(Stored data)
- - - - -

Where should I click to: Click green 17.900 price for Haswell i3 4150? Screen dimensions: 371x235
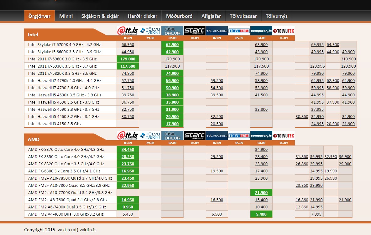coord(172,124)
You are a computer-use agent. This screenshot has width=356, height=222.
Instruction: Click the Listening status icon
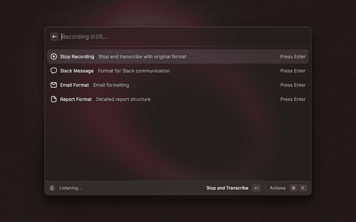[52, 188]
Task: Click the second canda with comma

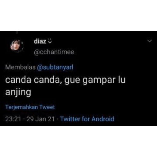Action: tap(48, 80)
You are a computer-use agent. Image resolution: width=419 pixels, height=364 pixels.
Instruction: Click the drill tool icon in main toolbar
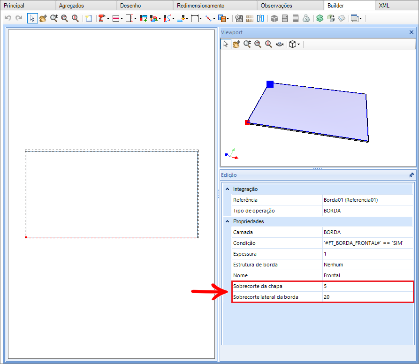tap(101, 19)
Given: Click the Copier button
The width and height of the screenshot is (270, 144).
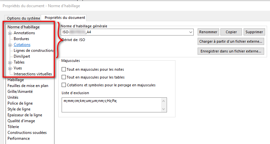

- - - - -

§ YOUR INSTRUCTIONS
Only the lines from the one containing "Given: Click the Copier button" through the end of the records should be copied, exactly and with both ends included; the pictures should not.

§ ANSWER FOR THIS EXERCISE
Given: Click the Copier button
The width and height of the screenshot is (270, 144).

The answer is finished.